Start of ENTRIES SUPPLIED

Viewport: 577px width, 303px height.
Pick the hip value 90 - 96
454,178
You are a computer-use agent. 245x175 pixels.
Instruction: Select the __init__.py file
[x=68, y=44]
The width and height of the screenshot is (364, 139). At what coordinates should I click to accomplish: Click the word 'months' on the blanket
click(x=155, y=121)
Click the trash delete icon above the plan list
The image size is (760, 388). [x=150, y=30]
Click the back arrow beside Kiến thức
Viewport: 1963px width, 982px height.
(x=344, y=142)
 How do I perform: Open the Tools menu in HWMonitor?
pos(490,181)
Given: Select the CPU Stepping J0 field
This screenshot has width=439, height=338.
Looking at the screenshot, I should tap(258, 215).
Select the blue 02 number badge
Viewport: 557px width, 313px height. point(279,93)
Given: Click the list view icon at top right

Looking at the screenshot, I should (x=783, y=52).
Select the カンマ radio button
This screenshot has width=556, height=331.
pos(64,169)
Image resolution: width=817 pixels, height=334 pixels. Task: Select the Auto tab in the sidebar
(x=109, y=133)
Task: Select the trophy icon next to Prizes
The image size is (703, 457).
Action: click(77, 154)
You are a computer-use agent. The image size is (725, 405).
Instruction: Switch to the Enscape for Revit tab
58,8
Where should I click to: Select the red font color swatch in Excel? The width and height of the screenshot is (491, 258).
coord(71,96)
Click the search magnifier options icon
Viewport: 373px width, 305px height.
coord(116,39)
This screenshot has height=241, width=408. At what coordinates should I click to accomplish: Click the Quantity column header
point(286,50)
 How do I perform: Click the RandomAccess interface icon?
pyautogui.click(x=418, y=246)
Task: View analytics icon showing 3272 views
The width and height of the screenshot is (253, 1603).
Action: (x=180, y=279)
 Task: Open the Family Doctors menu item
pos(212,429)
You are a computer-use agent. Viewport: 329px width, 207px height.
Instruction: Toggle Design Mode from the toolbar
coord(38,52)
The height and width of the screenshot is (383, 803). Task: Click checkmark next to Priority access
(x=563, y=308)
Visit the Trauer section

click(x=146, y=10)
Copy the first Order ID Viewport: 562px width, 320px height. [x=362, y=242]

End of ENTRIES SUPPLIED

WHAT YOU ARE ASKED TO DO >> Could you output every line of the items above as a JSON list of strings, one string per line, with blank lines left out?

ANSWER IN FULL >>
[
  "Viewport: 577px width, 303px height.",
  "Pick the hip value 90 - 96",
  "454,178",
  "You are a computer-use agent. 245x175 pixels.",
  "Instruction: Select the __init__.py file",
  "[x=68, y=44]",
  "The width and height of the screenshot is (364, 139). At what coordinates should I click to accomplish: Click the word 'months' on the blanket",
  "click(x=155, y=121)",
  "Click the trash delete icon above the plan list",
  "The image size is (760, 388). [x=150, y=30]",
  "Click the back arrow beside Kiến thức",
  "Viewport: 1963px width, 982px height.",
  "(x=344, y=142)",
  " How do I perform: Open the Tools menu in HWMonitor?",
  "pos(490,181)",
  "Given: Select the CPU Stepping J0 field",
  "This screenshot has width=439, height=338.",
  "Looking at the screenshot, I should tap(258, 215).",
  "Select the blue 02 number badge",
  "Viewport: 557px width, 313px height. point(279,93)",
  "Given: Click the list view icon at top right",
  "Looking at the screenshot, I should (x=783, y=52).",
  "Select the カンマ radio button",
  "This screenshot has width=556, height=331.",
  "pos(64,169)",
  "Image resolution: width=817 pixels, height=334 pixels. Task: Select the Auto tab in the sidebar",
  "(x=109, y=133)",
  "Task: Select the trophy icon next to Prizes",
  "The image size is (703, 457).",
  "Action: click(77, 154)",
  "You are a computer-use agent. The image size is (725, 405).",
  "Instruction: Switch to the Enscape for Revit tab",
  "58,8",
  "Where should I click to: Select the red font color swatch in Excel? The width and height of the screenshot is (491, 258).",
  "coord(71,96)",
  "Click the search magnifier options icon",
  "Viewport: 373px width, 305px height.",
  "coord(116,39)",
  "This screenshot has height=241, width=408. At what coordinates should I click to accomplish: Click the Quantity column header",
  "point(286,50)",
  " How do I perform: Click the RandomAccess interface icon?",
  "pyautogui.click(x=418, y=246)",
  "Task: View analytics icon showing 3272 views",
  "The width and height of the screenshot is (253, 1603).",
  "Action: (x=180, y=279)",
  " Task: Open the Family Doctors menu item",
  "pos(212,429)",
  "You are a computer-use agent. Viewport: 329px width, 207px height.",
  "Instruction: Toggle Design Mode from the toolbar",
  "coord(38,52)",
  "The height and width of the screenshot is (383, 803). Task: Click checkmark next to Priority access",
  "(x=563, y=308)",
  "Visit the Trauer section",
  "click(x=146, y=10)",
  "Copy the first Order ID Viewport: 562px width, 320px height. [x=362, y=242]"
]